To evaluate the performance of these two models, the researchers used Vectara's HHEM model and Google's FACTS method to make judgments. As a specialized hallucination detection tool, HHEM exhibits higher sensitivity when capturing the increase in hallucination rate of DeepSeek-R1, while the FACTS model performs relatively poorly in this regard. This reminds us that HHEM may be more effective than LLM as a standard.


It is worth noting that DeepSeek-R1, despite its excellent performance in reasoning, is accompanied by a higher hallucination rate. This may be related to the complex logic required to process inference enhancement models. As the complexity of model reasoning increases, the accuracy of generated content may be affected instead. The research team also emphasized that if DeepSeek can focus more on reducing hallucinations during the training phase, it may be possible to achieve a good balance between reasoning ability and accuracy.

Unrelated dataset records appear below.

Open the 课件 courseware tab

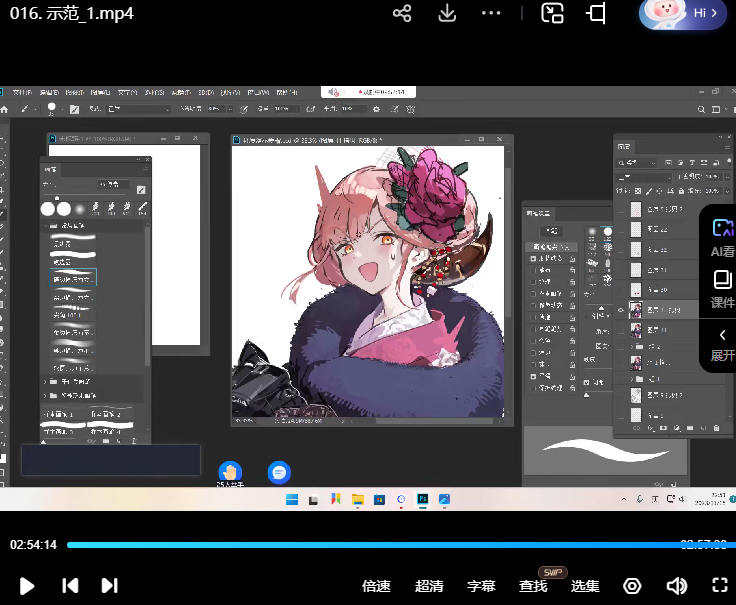coord(722,291)
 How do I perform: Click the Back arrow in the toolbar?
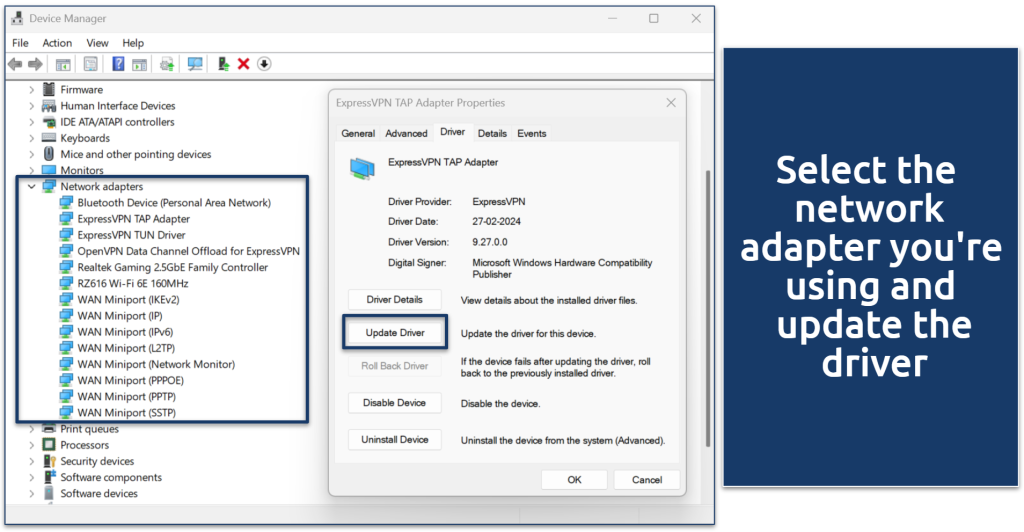[15, 64]
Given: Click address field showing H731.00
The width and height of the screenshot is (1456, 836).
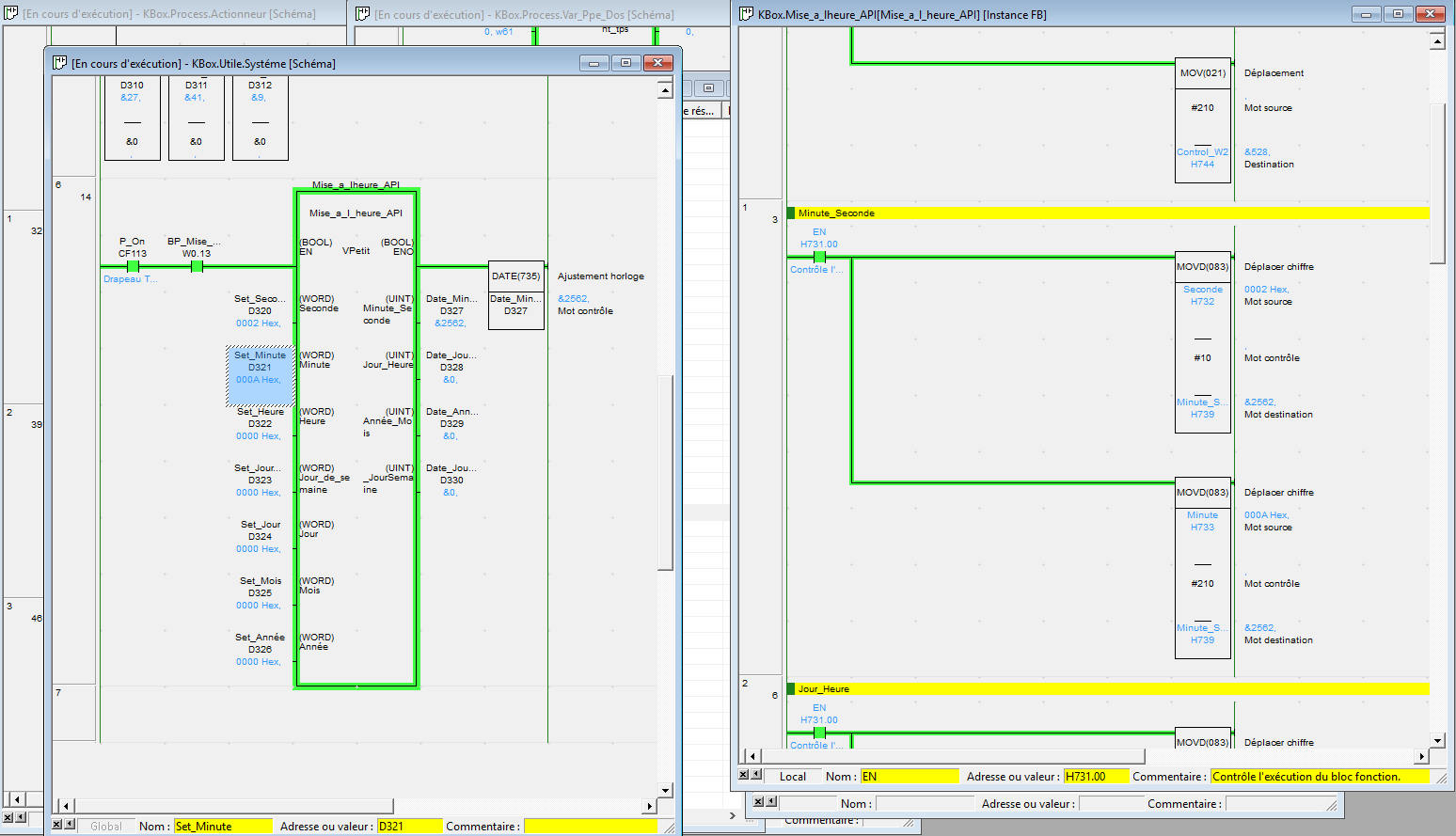Looking at the screenshot, I should (1095, 777).
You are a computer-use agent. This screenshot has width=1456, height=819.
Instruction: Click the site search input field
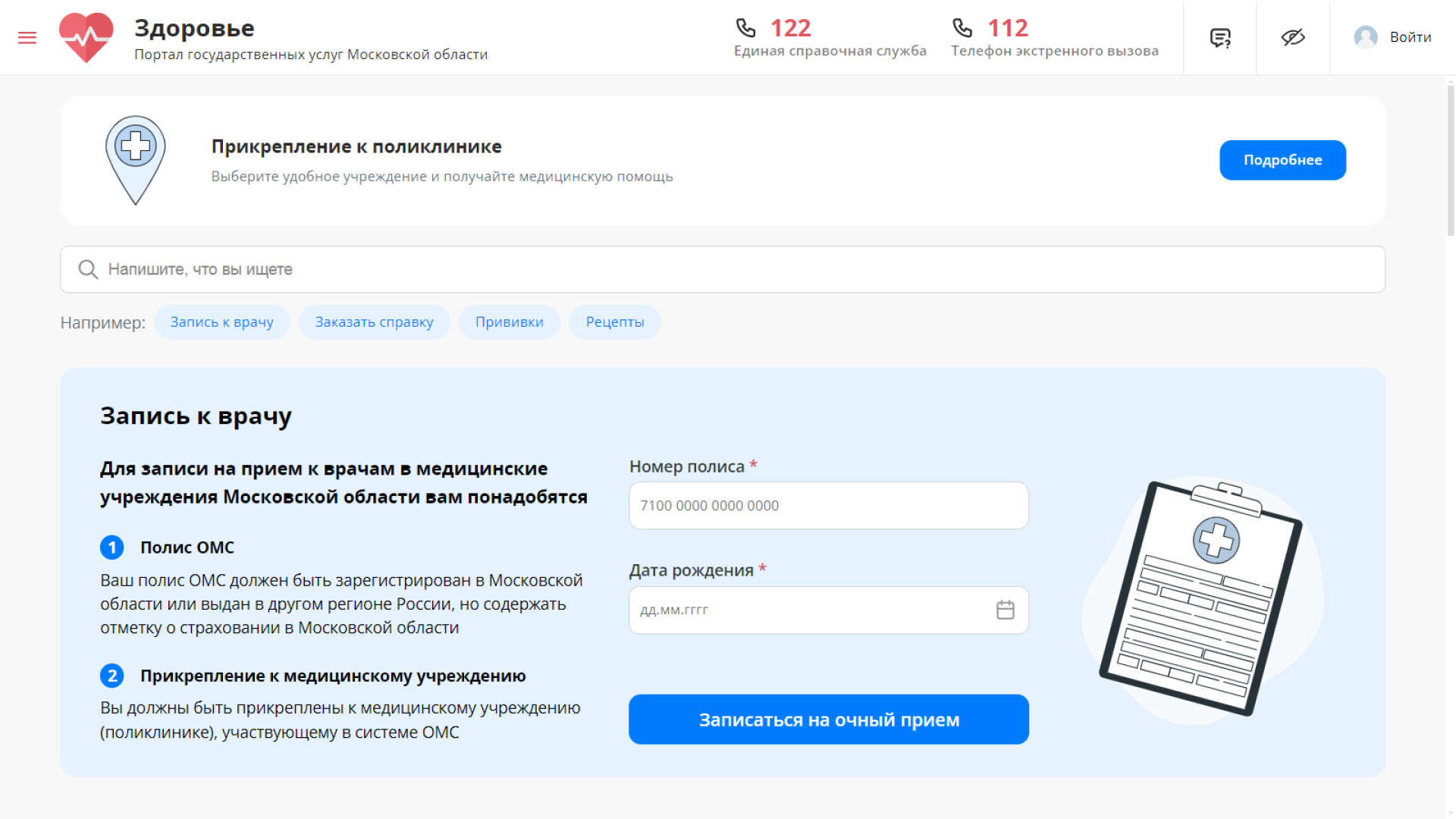click(x=531, y=269)
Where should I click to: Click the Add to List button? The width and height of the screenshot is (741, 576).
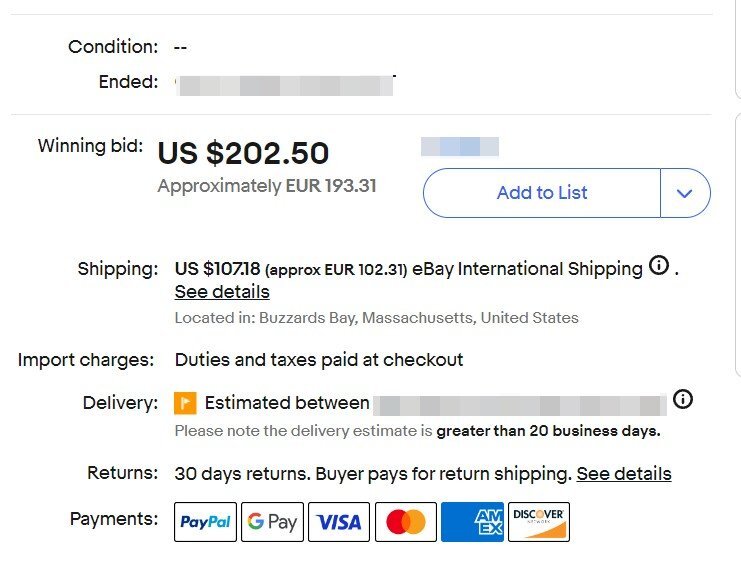(542, 193)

While inference-enhanced models generally exhibit higher hallucinations, this does not mean that they do not have an advantage in other respects. For the DeepSeek series, it is still necessary to solve hallucinations in subsequent research and optimization to improve the overall model performance.
Reference: https://www.vectara.com/blog/deepseek-r1-hallucinates-more-than-deepseek-v3
With the continuous evolution of large language models, how to reduce hallucination rates while improving reasoning capabilities will become an important direction for future research. The test results of the DeepSeek series provide us with valuable reference to promote the industry to further optimize model performance.